- _Task requirements_: Find each line in the listing below that contains the word "ring", and copy those lines out in full.

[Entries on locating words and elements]

++++++++++++++++++++

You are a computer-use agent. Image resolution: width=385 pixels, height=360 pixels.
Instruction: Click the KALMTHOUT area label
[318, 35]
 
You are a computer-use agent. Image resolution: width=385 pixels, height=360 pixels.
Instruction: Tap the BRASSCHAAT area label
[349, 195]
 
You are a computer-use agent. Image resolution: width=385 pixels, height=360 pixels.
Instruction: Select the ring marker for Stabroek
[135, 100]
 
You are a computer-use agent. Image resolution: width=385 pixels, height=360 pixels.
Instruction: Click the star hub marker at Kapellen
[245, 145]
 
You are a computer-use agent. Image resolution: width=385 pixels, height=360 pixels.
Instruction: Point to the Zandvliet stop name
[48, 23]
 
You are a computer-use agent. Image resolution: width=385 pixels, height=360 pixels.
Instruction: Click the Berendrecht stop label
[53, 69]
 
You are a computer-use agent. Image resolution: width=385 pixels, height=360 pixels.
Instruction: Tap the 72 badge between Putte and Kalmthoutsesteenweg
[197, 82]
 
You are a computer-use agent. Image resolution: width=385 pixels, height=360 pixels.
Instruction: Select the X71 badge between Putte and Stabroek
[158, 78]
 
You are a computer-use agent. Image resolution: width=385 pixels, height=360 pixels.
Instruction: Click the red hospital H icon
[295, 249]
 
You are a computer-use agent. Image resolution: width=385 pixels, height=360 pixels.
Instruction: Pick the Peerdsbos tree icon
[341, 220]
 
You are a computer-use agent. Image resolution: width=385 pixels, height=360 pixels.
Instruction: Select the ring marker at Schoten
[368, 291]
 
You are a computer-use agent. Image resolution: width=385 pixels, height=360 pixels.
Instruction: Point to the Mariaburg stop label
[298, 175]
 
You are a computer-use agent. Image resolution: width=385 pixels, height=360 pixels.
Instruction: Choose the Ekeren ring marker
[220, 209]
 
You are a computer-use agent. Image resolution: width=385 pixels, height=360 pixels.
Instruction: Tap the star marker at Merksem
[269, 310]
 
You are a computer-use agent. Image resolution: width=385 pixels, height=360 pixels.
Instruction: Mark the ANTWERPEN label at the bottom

++++++++++++++++++++

- _Task result_:
Instruction: Select the ring marker for Stabroek
Instruction: Select the ring marker at Schoten
Instruction: Choose the Ekeren ring marker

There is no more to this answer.